Task details: Quote each of the rows below word for word. Omit the pictures from your answer.

Provided information:
▬▬▬▬▬▬

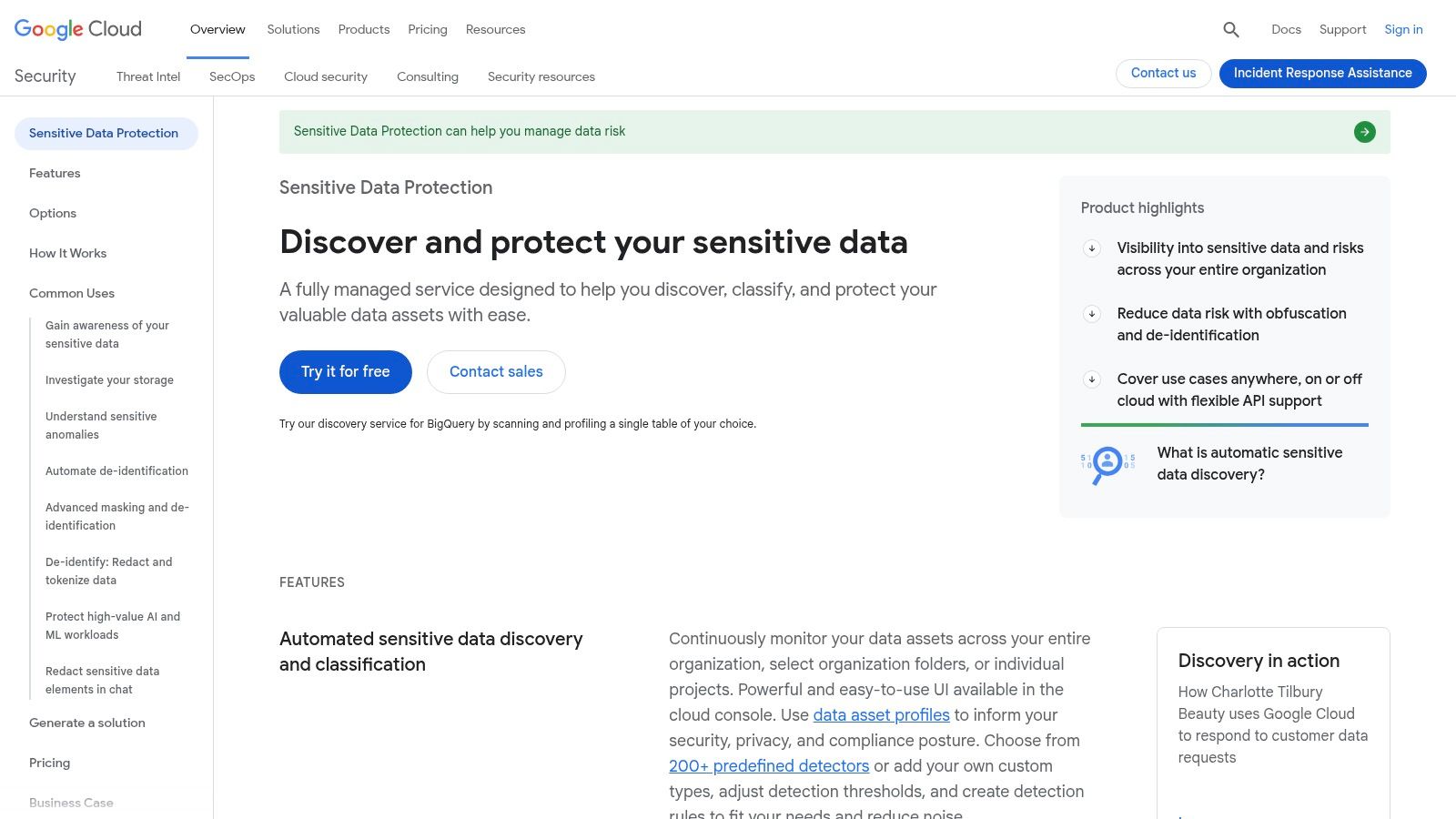Click the arrow icon beside the API support highlight

click(x=1091, y=379)
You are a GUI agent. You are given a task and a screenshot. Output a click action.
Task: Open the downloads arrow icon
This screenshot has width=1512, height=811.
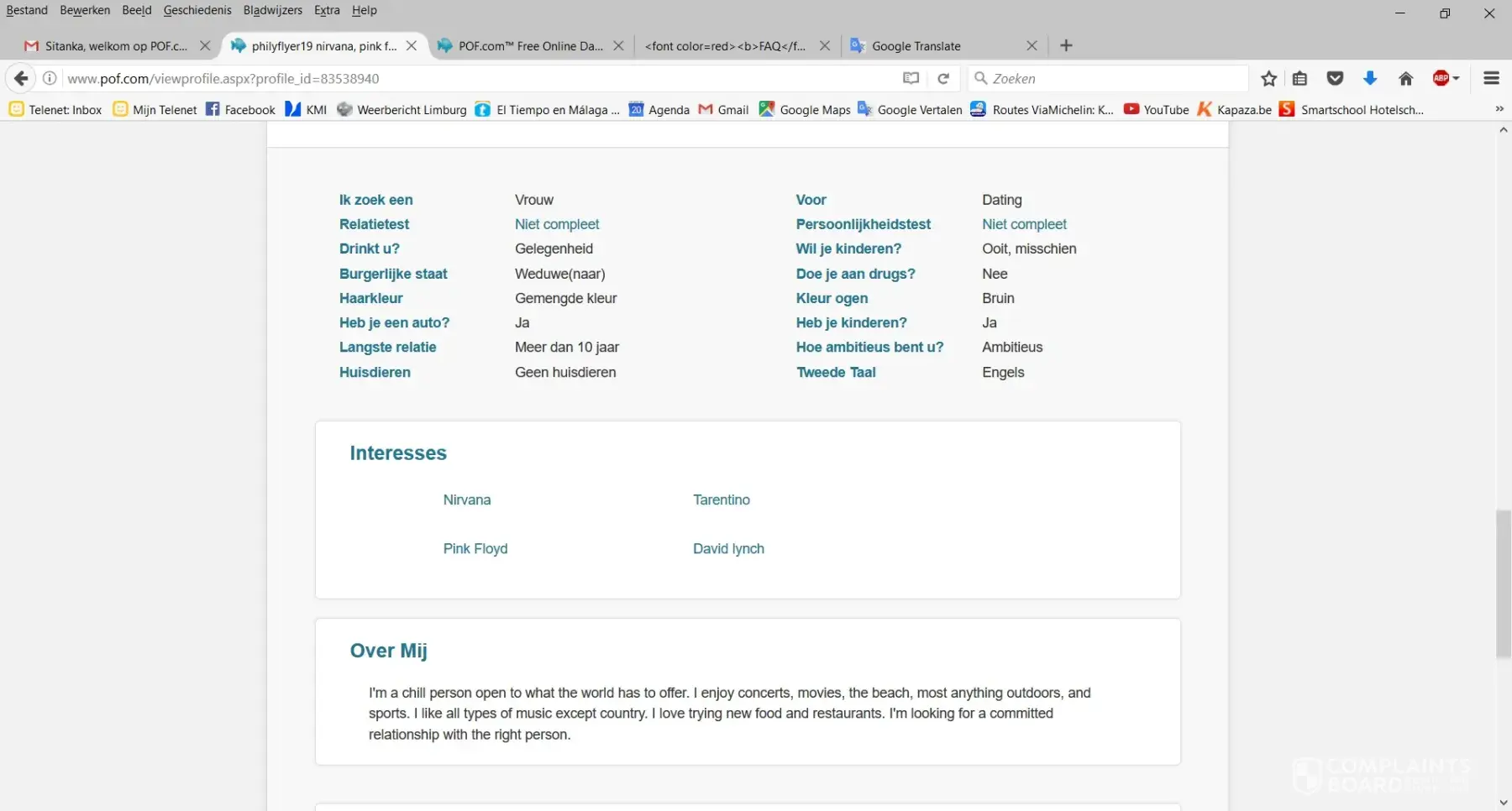click(1370, 78)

▬▬▬▬▬▬

Solution to the problem:
Click the arrow icon beside the API support highlight

click(x=1091, y=379)
You are a GUI agent. You are given a task and a screenshot. Output a click action.
Task: Open the downloads arrow icon
This screenshot has width=1512, height=811.
click(1370, 78)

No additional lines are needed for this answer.